So, for your consideration (and my extra credit), here’s a survival guide for the returning “adult” student.
Remember, day classes are dominated by the young, while evening classes are skewed with an older crowd. Thank goodness for the Olympic College Poulsbo campus and online classes, which make higher education accessible to those of us on the north end.
No matter how tough or inapproachable they look, chances are the other — younger — students are more nervous than you are. Strike up a conversation and you’ll discover most of them are perfectly lovely people who are relieved to have someone to talk to. Apparently, we older — old — students are non-threatening, asexual teddy bears around whom the “kids” feel they can be themselves.
Cookies are the great equalizer.

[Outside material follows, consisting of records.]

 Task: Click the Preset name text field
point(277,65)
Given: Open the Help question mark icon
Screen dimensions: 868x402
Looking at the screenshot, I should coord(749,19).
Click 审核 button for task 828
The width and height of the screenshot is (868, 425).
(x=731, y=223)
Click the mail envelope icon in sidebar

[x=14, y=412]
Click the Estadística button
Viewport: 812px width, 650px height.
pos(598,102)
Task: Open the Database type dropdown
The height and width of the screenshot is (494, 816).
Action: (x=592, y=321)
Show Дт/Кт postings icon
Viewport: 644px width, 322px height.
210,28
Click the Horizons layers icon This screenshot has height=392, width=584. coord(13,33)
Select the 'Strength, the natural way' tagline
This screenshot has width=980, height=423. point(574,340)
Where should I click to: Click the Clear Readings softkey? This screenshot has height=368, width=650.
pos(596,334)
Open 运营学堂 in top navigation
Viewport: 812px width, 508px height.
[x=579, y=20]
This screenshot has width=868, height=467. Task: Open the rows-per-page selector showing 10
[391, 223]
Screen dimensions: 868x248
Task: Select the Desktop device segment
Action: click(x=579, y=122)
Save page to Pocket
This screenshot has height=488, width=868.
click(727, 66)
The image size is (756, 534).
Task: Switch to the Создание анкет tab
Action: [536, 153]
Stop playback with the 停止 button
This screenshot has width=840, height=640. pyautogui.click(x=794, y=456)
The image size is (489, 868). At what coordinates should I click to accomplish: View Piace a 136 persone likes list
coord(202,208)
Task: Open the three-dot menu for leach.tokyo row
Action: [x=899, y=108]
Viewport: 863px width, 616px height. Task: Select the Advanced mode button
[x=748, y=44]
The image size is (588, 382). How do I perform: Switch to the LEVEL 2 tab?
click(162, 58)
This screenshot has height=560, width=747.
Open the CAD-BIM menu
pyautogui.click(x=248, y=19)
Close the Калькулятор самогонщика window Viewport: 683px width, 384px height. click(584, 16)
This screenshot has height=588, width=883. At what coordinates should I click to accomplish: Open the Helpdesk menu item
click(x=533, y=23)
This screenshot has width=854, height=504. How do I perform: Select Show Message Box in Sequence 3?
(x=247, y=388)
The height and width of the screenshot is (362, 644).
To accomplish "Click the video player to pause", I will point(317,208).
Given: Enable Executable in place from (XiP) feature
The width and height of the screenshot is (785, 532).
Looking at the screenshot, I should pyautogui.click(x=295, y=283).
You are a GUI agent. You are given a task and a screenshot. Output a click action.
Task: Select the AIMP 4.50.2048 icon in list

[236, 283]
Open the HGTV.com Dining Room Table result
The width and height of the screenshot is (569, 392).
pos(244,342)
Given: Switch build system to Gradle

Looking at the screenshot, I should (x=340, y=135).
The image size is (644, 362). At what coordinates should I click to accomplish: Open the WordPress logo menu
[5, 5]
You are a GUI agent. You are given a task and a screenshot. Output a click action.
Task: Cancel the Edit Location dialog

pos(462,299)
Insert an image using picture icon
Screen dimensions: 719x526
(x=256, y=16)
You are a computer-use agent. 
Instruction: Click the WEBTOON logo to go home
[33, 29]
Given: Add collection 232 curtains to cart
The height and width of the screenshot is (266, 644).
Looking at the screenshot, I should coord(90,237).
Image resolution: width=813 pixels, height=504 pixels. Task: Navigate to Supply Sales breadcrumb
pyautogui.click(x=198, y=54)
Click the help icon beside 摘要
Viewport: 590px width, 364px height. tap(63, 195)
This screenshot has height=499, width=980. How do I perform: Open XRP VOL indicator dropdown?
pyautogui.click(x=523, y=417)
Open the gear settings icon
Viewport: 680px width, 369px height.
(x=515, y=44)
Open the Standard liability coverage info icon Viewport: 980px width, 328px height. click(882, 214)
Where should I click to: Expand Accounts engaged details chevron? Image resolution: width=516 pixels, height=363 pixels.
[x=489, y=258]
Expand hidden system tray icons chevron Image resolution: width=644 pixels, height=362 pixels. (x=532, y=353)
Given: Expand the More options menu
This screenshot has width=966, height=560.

My motto is: If you’re old enough to be the class mom, be the class mom! File this hint under “How to win friends and bump up your grade point average.” After all, teachers like cookies too.
Good news: No peer pressure! No peers, no pressure!
Warning. Algebra kills. I myself had several near-death experiences while graphing inequalities and factoring quadratic equations. If algebra happens to you, treatment is available at the math tutoring lab. My advice is to panic early and often.
Fifty-something is a great age at which to enroll in a beginning acting class, especially if it’s taught by Bainbridge Island’s Bob McAllister. There’s nothing like drama to make one realize that self-consciousness is a waste of life.
Arrive early to class if you don’t want some chippie to steal your favorite seat.
When you learn that one of your new friends is a 17-year-old Running Start student, do not allow the words “old enough to be your grandmother” slip from your lips unless you are prepared for a long, awkward silence.
When a professor tells the class there will be a cure for wrinkles, menopause and erectile dysfunction long before anyone there needs it, fight the urge to roll your eyes and sigh wistfully.
Wear your reading glasses proudly.
You too can experience the joys and terrors of returning to school. The work is hard, but the rewards are huge. And think what an inspiration you’ll be to the younger generation.
So maybe I’ll see you in algebra. You can’t miss me. I’ll be the one in the back row, weeping softly.